> WORK TO COMPLETE: Reproduce all of the data, making sure that no line differs from the original.

[Collected data entries]
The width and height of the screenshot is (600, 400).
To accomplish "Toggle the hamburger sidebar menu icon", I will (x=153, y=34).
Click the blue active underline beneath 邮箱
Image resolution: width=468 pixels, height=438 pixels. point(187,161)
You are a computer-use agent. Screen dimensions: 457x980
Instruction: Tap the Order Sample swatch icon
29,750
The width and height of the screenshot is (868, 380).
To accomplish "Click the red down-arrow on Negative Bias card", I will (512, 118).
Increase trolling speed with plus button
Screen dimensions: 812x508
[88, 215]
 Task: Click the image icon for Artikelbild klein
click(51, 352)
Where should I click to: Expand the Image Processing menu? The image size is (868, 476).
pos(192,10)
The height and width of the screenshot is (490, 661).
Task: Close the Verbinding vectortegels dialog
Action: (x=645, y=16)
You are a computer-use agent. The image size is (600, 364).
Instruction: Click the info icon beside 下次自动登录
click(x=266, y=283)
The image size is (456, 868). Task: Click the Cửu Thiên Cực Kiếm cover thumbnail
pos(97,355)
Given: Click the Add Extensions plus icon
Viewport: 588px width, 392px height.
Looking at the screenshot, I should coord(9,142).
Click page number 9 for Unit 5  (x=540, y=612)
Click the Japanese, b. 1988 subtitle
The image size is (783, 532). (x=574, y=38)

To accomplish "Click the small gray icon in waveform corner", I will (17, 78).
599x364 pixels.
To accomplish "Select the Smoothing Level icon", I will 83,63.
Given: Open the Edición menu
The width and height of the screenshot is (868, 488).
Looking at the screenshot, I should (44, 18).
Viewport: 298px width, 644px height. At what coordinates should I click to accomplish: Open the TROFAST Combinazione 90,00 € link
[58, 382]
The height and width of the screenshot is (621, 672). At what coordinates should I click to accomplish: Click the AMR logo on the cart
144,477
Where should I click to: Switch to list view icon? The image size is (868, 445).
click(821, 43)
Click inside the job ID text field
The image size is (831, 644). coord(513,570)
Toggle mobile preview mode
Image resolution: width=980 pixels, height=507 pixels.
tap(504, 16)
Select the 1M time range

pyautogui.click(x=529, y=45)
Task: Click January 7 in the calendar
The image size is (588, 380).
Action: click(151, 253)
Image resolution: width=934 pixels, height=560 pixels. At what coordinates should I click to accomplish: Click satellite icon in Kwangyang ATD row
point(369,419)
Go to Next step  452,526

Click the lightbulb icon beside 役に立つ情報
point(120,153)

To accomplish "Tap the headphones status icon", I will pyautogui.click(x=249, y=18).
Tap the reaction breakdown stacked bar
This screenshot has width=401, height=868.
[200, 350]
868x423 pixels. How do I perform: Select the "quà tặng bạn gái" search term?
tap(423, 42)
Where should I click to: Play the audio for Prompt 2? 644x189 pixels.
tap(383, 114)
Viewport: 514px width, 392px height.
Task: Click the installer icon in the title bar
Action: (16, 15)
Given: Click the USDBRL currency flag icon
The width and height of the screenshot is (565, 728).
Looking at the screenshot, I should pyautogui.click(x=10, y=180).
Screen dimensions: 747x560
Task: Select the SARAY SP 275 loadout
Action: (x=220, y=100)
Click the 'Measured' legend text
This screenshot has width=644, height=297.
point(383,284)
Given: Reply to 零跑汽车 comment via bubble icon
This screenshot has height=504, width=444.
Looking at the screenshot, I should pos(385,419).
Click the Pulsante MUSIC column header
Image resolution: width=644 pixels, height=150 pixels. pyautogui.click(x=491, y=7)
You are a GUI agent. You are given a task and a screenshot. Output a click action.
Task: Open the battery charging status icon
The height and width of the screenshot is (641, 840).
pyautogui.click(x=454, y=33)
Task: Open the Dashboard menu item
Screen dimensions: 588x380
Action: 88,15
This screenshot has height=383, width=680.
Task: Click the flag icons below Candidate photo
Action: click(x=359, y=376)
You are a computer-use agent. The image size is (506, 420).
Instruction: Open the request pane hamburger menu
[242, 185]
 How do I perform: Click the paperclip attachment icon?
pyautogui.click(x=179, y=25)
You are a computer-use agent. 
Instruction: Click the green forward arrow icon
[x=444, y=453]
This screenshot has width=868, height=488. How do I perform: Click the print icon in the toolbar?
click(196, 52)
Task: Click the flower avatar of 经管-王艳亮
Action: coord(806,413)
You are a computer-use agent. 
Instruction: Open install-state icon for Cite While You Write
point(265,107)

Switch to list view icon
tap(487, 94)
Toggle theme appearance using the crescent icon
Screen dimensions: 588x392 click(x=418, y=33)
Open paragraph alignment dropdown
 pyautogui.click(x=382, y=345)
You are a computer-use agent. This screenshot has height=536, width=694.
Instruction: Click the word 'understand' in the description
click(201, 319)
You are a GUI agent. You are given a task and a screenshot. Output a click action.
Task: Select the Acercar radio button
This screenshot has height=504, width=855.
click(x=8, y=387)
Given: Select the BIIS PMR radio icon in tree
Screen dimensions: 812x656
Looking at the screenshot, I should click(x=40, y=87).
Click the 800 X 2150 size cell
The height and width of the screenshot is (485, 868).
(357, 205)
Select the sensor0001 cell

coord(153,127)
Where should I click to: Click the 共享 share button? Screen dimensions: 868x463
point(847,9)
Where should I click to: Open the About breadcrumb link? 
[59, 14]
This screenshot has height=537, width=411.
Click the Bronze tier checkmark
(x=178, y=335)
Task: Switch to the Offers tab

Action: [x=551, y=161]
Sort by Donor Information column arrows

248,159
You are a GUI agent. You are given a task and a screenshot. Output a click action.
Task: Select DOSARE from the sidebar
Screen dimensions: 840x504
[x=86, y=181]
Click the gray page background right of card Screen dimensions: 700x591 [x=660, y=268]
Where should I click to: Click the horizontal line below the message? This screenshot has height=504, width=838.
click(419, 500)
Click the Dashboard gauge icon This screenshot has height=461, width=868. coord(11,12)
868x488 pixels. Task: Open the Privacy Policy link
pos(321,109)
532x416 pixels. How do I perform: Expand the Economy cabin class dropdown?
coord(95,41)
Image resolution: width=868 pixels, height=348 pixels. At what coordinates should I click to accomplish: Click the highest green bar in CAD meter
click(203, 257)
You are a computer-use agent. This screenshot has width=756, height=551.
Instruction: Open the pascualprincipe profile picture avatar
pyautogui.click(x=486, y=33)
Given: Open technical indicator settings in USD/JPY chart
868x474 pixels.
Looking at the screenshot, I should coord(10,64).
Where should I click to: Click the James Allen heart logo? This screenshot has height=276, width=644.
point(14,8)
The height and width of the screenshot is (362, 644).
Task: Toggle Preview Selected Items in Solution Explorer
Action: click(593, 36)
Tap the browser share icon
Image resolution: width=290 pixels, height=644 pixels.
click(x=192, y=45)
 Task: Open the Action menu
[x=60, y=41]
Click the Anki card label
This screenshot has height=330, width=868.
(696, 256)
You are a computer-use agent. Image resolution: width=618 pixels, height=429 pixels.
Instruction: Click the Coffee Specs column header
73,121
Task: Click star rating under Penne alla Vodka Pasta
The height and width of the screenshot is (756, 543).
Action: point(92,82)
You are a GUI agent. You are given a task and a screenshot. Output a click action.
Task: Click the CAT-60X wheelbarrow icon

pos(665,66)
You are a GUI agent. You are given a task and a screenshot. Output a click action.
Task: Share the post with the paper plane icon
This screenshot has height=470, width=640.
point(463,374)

> RESPONSE:
The width and height of the screenshot is (600, 400).
To accomplish "Toggle the hamburger sidebar menu icon", I will (x=153, y=34).
Click the blue active underline beneath 邮箱
Image resolution: width=468 pixels, height=438 pixels. point(187,161)
You are a computer-use agent. Screen dimensions: 457x980
Instruction: Tap the Order Sample swatch icon
29,750
The width and height of the screenshot is (868, 380).
To accomplish "Click the red down-arrow on Negative Bias card", I will (512, 118).
Increase trolling speed with plus button
Screen dimensions: 812x508
[88, 215]
 Task: Click the image icon for Artikelbild klein
click(51, 352)
Where should I click to: Expand the Image Processing menu? The image size is (868, 476).
pos(192,10)
The height and width of the screenshot is (490, 661).
Task: Close the Verbinding vectortegels dialog
Action: (x=645, y=16)
You are a computer-use agent. The image size is (600, 364).
Instruction: Click the info icon beside 下次自动登录
click(x=266, y=283)
The image size is (456, 868). Task: Click the Cửu Thiên Cực Kiếm cover thumbnail
pos(97,355)
Given: Click the Add Extensions plus icon
Viewport: 588px width, 392px height.
Looking at the screenshot, I should coord(9,142).
Click page number 9 for Unit 5  (x=540, y=612)
Click the Japanese, b. 1988 subtitle
The image size is (783, 532). (x=574, y=38)

To accomplish "Click the small gray icon in waveform corner", I will (17, 78).
599x364 pixels.
To accomplish "Select the Smoothing Level icon", I will 83,63.
Given: Open the Edición menu
The width and height of the screenshot is (868, 488).
Looking at the screenshot, I should (44, 18).
Viewport: 298px width, 644px height. At what coordinates should I click to accomplish: Open the TROFAST Combinazione 90,00 € link
[58, 382]
The height and width of the screenshot is (621, 672). At what coordinates should I click to accomplish: Click the AMR logo on the cart
144,477
Where should I click to: Switch to list view icon? The image size is (868, 445).
click(821, 43)
Click inside the job ID text field
The image size is (831, 644). coord(513,570)
Toggle mobile preview mode
Image resolution: width=980 pixels, height=507 pixels.
tap(504, 16)
Select the 1M time range

pyautogui.click(x=529, y=45)
Task: Click January 7 in the calendar
The image size is (588, 380).
Action: click(151, 253)
Image resolution: width=934 pixels, height=560 pixels. At what coordinates should I click to accomplish: Click satellite icon in Kwangyang ATD row
point(369,419)
Go to Next step  452,526

Click the lightbulb icon beside 役に立つ情報
point(120,153)

To accomplish "Tap the headphones status icon", I will pyautogui.click(x=249, y=18).
Tap the reaction breakdown stacked bar
This screenshot has width=401, height=868.
[200, 350]
868x423 pixels. How do I perform: Select the "quà tặng bạn gái" search term?
tap(423, 42)
Where should I click to: Play the audio for Prompt 2? 644x189 pixels.
tap(383, 114)
Viewport: 514px width, 392px height.
Task: Click the installer icon in the title bar
Action: (16, 15)
Given: Click the USDBRL currency flag icon
The width and height of the screenshot is (565, 728).
Looking at the screenshot, I should pyautogui.click(x=10, y=180).
Screen dimensions: 747x560
Task: Select the SARAY SP 275 loadout
Action: (x=220, y=100)
Click the 'Measured' legend text
This screenshot has width=644, height=297.
point(383,284)
Given: Reply to 零跑汽车 comment via bubble icon
This screenshot has height=504, width=444.
Looking at the screenshot, I should pos(385,419).
Click the Pulsante MUSIC column header
Image resolution: width=644 pixels, height=150 pixels. pyautogui.click(x=491, y=7)
You are a GUI agent. You are given a task and a screenshot. Output a click action.
Task: Open the battery charging status icon
The height and width of the screenshot is (641, 840).
pyautogui.click(x=454, y=33)
Task: Open the Dashboard menu item
Screen dimensions: 588x380
Action: 88,15
This screenshot has height=383, width=680.
Task: Click the flag icons below Candidate photo
Action: click(x=359, y=376)
You are a computer-use agent. The image size is (506, 420).
Instruction: Open the request pane hamburger menu
[242, 185]
 How do I perform: Click the paperclip attachment icon?
pyautogui.click(x=179, y=25)
You are a computer-use agent. 
Instruction: Click the green forward arrow icon
[x=444, y=453]
This screenshot has width=868, height=488. How do I perform: Click the print icon in the toolbar?
click(196, 52)
Task: Click the flower avatar of 经管-王艳亮
Action: coord(806,413)
You are a computer-use agent. 
Instruction: Open install-state icon for Cite While You Write
point(265,107)

Switch to list view icon
tap(487, 94)
Toggle theme appearance using the crescent icon
Screen dimensions: 588x392 click(x=418, y=33)
Open paragraph alignment dropdown
 pyautogui.click(x=382, y=345)
You are a computer-use agent. This screenshot has height=536, width=694.
Instruction: Click the word 'understand' in the description
click(201, 319)
You are a GUI agent. You are given a task and a screenshot. Output a click action.
Task: Select the Acercar radio button
This screenshot has height=504, width=855.
click(x=8, y=387)
Given: Select the BIIS PMR radio icon in tree
Screen dimensions: 812x656
Looking at the screenshot, I should click(x=40, y=87).
Click the 800 X 2150 size cell
The height and width of the screenshot is (485, 868).
(357, 205)
Select the sensor0001 cell

coord(153,127)
Where should I click to: Click the 共享 share button? Screen dimensions: 868x463
point(847,9)
Where should I click to: Open the About breadcrumb link? 
[59, 14]
This screenshot has height=537, width=411.
Click the Bronze tier checkmark
(x=178, y=335)
Task: Switch to the Offers tab

Action: [x=551, y=161]
Sort by Donor Information column arrows

248,159
You are a GUI agent. You are given a task and a screenshot. Output a click action.
Task: Select DOSARE from the sidebar
Screen dimensions: 840x504
[x=86, y=181]
Click the gray page background right of card Screen dimensions: 700x591 [x=660, y=268]
Where should I click to: Click the horizontal line below the message? This screenshot has height=504, width=838.
click(419, 500)
Click the Dashboard gauge icon This screenshot has height=461, width=868. coord(11,12)
868x488 pixels. Task: Open the Privacy Policy link
pos(321,109)
532x416 pixels. How do I perform: Expand the Economy cabin class dropdown?
coord(95,41)
Image resolution: width=868 pixels, height=348 pixels. At what coordinates should I click to accomplish: Click the highest green bar in CAD meter
click(203, 257)
You are a computer-use agent. This screenshot has width=756, height=551.
Instruction: Open the pascualprincipe profile picture avatar
pyautogui.click(x=486, y=33)
Given: Open technical indicator settings in USD/JPY chart
868x474 pixels.
Looking at the screenshot, I should coord(10,64).
Where should I click to: Click the James Allen heart logo? This screenshot has height=276, width=644.
point(14,8)
The height and width of the screenshot is (362, 644).
Task: Toggle Preview Selected Items in Solution Explorer
Action: click(593, 36)
Tap the browser share icon
Image resolution: width=290 pixels, height=644 pixels.
click(x=192, y=45)
 Task: Open the Action menu
[x=60, y=41]
Click the Anki card label
This screenshot has height=330, width=868.
(696, 256)
You are a computer-use agent. Image resolution: width=618 pixels, height=429 pixels.
Instruction: Click the Coffee Specs column header
73,121
Task: Click star rating under Penne alla Vodka Pasta
The height and width of the screenshot is (756, 543).
Action: point(92,82)
You are a GUI agent. You are given a task and a screenshot. Output a click action.
Task: Click the CAT-60X wheelbarrow icon

pos(665,66)
You are a GUI agent. You are given a task and a screenshot. Output a click action.
Task: Share the post with the paper plane icon
This screenshot has height=470, width=640.
point(463,374)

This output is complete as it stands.